La Consejería de Sanidad del Gobierno aragonés ha abierto por fin las puertas a la transparencia en materia de recaudación de las sanciones impuestas --más de 91.000-- por el incumplimiento de las restricciones que tenían por objetivo frenar la propagación del virus. Han tardado, con reclamaciones varias mediante y quejas de los cuerpos de seguridad, que sospechaban que trabajaban en balde, pero ya han echado cuentas de lo cobrado, --casi 1.100.000 euros-- y ya hasta facilitan los conceptos por los que los infractores han merecido las multas. La mayoría por no usar la obligada mascarilla. No me extraña.

Y no me sorprende porque, ¿quién no ha tenido un encontronazo con un compañero de trabajo por un «póntela» o por un «súbetela» estando, además, en un espacio cerrado? Pues en la calle, elevado a la enésima potencia. En los inicios, todos hemos tenido algún olvido, una rotura de los cordoncitos, pero ahora... no hay justificación. Son el complemento ideal para el día que te has levantado con el pie izquierdo. Tapan las muecas de desagrado y realzan más la mirada. Ojo, incluso la asesina.

No me parece raro porque los policías, en especial los municipales, se lo trabajan mucho. Las cosas como son. Solo hay que pasar por las zonas de terraceo. Si es amplia, hay vigilancia estática y con furgonetas; si es peatonal, por parejas, y si las mesitas ocupan aceras, el control se hace desde el vehículo.

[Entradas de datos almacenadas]
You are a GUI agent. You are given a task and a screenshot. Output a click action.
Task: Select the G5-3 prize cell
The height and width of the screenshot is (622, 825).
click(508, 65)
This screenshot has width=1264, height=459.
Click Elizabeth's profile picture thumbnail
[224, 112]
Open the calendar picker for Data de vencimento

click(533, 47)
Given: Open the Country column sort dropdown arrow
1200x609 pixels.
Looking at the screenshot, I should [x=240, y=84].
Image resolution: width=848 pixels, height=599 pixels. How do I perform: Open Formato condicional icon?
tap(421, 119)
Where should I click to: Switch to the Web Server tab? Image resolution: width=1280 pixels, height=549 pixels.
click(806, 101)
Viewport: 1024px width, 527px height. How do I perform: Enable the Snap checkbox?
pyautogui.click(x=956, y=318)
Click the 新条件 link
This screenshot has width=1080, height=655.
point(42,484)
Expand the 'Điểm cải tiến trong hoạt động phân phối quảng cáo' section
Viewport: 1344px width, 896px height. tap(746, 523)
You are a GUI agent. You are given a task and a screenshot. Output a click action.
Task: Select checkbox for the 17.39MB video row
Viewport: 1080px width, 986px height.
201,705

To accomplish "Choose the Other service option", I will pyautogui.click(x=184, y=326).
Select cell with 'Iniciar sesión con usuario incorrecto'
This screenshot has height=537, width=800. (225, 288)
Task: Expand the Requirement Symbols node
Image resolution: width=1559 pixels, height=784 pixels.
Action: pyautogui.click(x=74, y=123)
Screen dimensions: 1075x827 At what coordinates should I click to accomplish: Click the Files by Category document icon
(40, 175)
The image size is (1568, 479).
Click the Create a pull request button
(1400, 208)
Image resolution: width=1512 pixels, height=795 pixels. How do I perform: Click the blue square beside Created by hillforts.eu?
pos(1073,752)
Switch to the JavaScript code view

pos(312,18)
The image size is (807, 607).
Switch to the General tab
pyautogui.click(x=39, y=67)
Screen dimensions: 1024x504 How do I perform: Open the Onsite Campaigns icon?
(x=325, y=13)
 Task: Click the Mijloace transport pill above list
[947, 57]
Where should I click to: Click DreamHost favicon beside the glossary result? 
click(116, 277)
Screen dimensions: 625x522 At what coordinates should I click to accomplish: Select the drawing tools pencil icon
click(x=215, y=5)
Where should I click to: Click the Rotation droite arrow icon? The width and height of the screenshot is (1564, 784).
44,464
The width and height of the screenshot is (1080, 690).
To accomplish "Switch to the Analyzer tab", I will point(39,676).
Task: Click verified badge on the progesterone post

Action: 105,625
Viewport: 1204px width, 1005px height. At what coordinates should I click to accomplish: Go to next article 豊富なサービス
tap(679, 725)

Instrucciones:
a) Según el texto, ¿cuánto dinero se ha cobrado por las sanciones impuestas?
b) Indique si cada una de estas afirmaciones concuerda con el texto y cite las palabras que lo deciden: (i) la mayoría de las multas se impusieron por no usar la mascarilla; (ii) se impusieron menos de 50.000 sanciones; (iii) cuando las mesitas ocupan aceras, el control se hace a pie y por parejas.
c) Resuma el texto en dos oraciones.

Respuestas:
a) Casi 1.100.000 euros.

b)
(i) Sí: «La mayoría por no usar la obligada mascarilla.»
(ii) No: «más de 91.000».
(iii) No: «si las mesitas ocupan aceras, el control se hace desde el vehículo».

c) La Consejería de Sanidad del Gobierno aragonés ha hecho públicas las cuentas de las más de 91.000 sanciones por incumplir las restricciones contra el virus: se han cobrado casi 1.100.000 euros, la mayoría por no usar la mascarilla. El texto lo explica porque ahora no hay justificación para no llevarla y porque los policías, en especial los municipales, vigilan mucho las zonas de terraceo.